漫长的告别
□阙雅萍
叔祖父去世前得了阿尔茨海默病,又被称为老年痴呆症,疾病为他建造了人间的最后一幢房子,他搬了进去,并把所有的门窗封死。在这所房子里,他把沙发当成旷野,抱枕当成骏马,他一屁股坐在抱枕上,喃喃地念着:“宝马,快点,再快点……”他仿佛又回到了20岁,一心想要策马奔腾的生活。大量的口水,伴随着一股酸腐的臭味,从嘴角滴落到衣服上。“不好了,下雨了,元元妈,快把衣服收进屋子里。”元元是我父亲的小名。祖母10年前就离开了人世。“叔叔,你又把抱枕给尿湿了,再这样,我明天给你穿纸尿裤啦!”父亲叹了叹气,去房间里取干净的衣裤为祖父换上。叔祖父咧开嘴笑了,那笑容如3岁的孩子般单纯。

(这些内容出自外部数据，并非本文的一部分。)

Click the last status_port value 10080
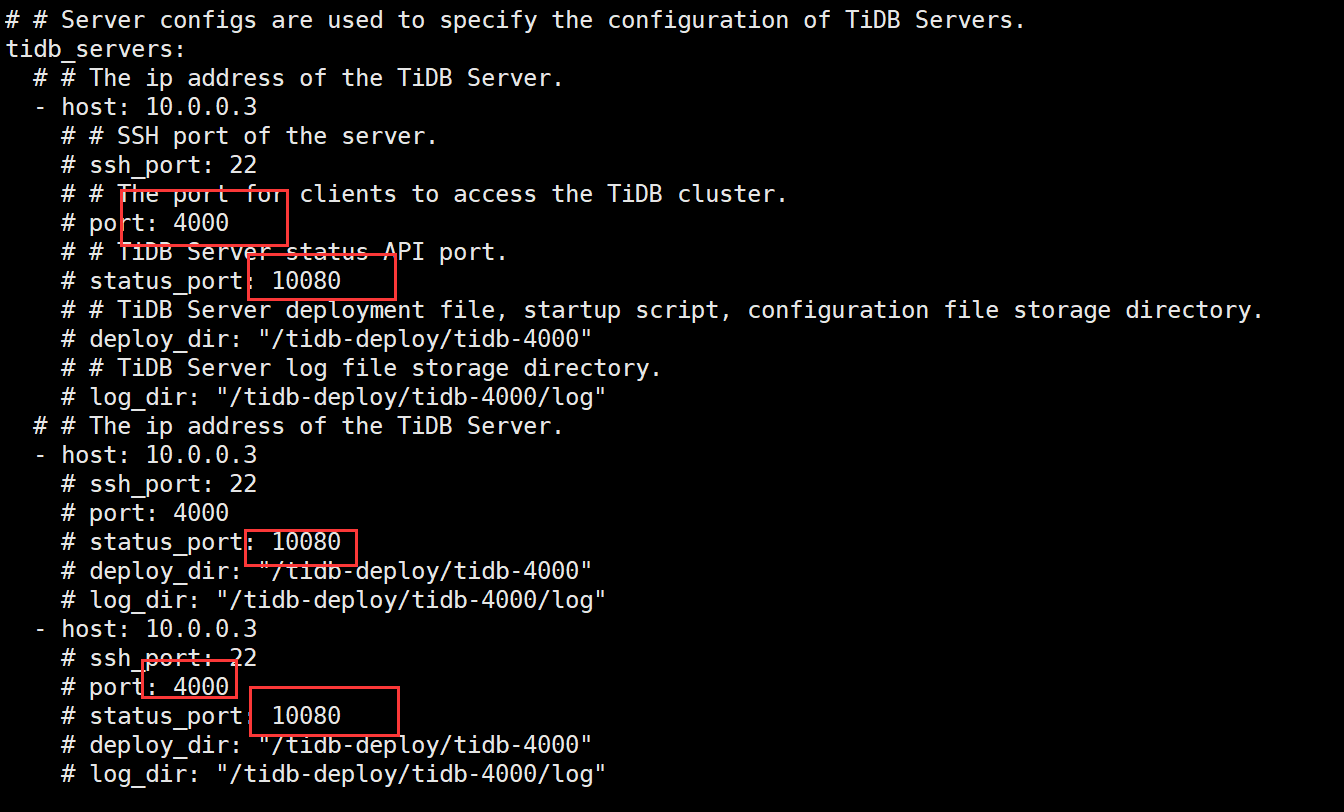Image resolution: width=1344 pixels, height=812 pixels. [306, 716]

打从叔祖父病了之后,照顾他的任务由姑妈、父亲和叔叔,三个人轮流。白天,他们仨经常围在沙发前跟祖父聊他们小时候的趣事。有一次,姑妈提起一件往事,在她十岁左右的一个春天,叔祖父领着他们兄妹仨去放风筝,结果刚放上去就被人家院中的一棵大树勾住了,而主人并不在家,于是三个孩子放风,祖父打算顺着墙角的一根落水管爬到这户人家的院子里,结果刚爬到一半,还没翻过墙,主人回来了,他以为家中遇贼了,大呼,三个孩子吓得一哄而散,留下叔祖父一个人悬在半空。他们仨你一言我一语,正聊得不亦乐乎呢。而叔祖父呢,置若罔闻,他眼睛低垂、齿秃发落、肤如沟壑,双手拢在袖管里,嘴巴不停地嚅动,发出喃喃之音,像与不在场的某人正交谈着,说一些无人能懂的话。仿佛这个屋子里有5个人,分成两组,姑妈、父亲、叔叔一组,叔祖父与不在场的人一组,沙发与凳子的距离是两组人员之间不可逾越的障碍。

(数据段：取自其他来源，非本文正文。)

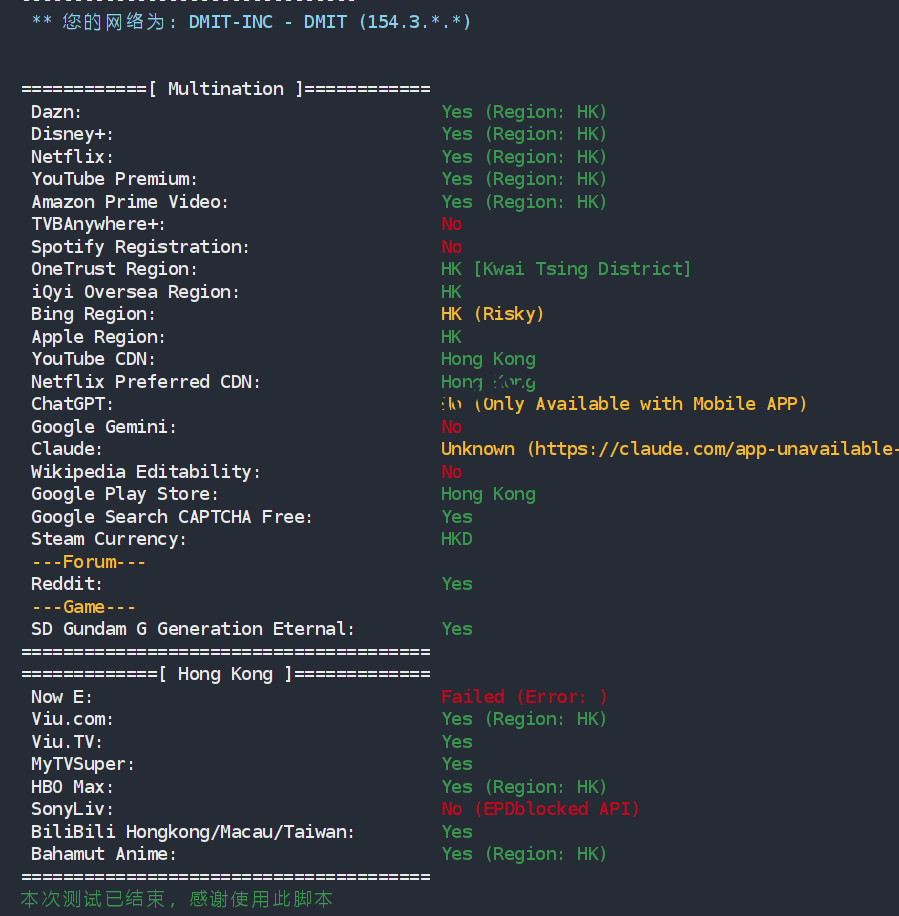Click the yellow HK (Risky) Bing result

[492, 314]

阿尔茨海默症是怎样慢慢掌控了叔祖父的?疾病让他穿上一层铠甲,拒绝访客,并从此自觉疏离于人世间的一切。疾病让叔祖父疼痛、疯癲、快乐、单纯、怕黑,疾病一点一点吞噬了他前面数十年的光阴,让他重返婴孩时代。他有时把侄子当成自己死去50年的父亲,有时把侄女当成已死去60年的母亲,走在他前面的人,他都记得,惟独忘了身后的人。前面的人用深渊般的沉默回应着他的诉求与疼痛,后面的人拥有语言、眼神、肢体和一颗爱他的心,却无法获得他的信任。

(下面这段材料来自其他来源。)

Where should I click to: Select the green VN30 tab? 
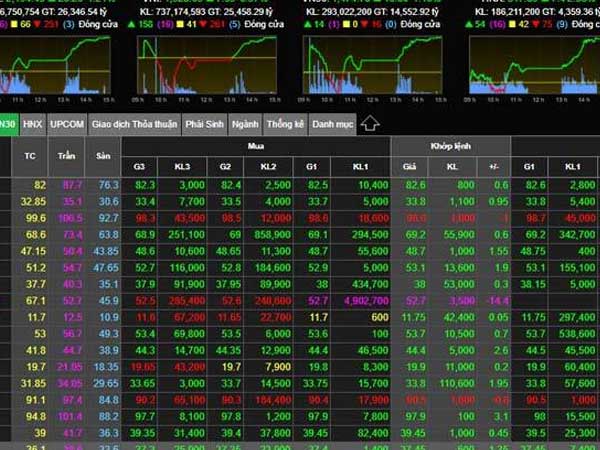click(8, 124)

在叔祖父的沙发前,父亲、姑妈和叔叔,拼命想要把他从那所封闭的房子里拽出来,他们跟他说话,跟他讲久远岁月里的事,叮嘱他大小便要提前说,喂他吃饭喝水,帮他换衣裤、擦洗身体……但真正的叔祖父显然并不在这儿。那天,他忽然从老迈昏沉之中醒来,也不像平日一样哇哇乱叫,诅咒亲人,他的屁股紧紧贴着沙发上的一块坐垫,蠕动来蠕动去,不一会儿,姑妈就闻到一股恶臭。问他,是不是拉屎了?祖父像个做了错事的孩子般拼命摇头。姑妈取出干净的衣裤,打来两桶温水,叫来父亲和叔叔,他们仨刚接触到祖父的身体时,他开始了拼命地抵抗,他的身体四仰八叉紧贴着沙发,屁股还不断地下沉,然而这一切都是徒劳的,叔叔把他的上半身轻轻一抬,就起来了,他已如稻草人般。后来,他又用布满老人斑的两只枯手死命按着衣裤,哭喊着:“妈妈呀,他们都是坏人,他们想脱掉我的衣服,把我冻死,妈妈呀,你快来救我!”推拉之中,哗啦一声,裤子撕成了两块碎布。叔祖父布满屎尿的皮囊横陈在沙发里。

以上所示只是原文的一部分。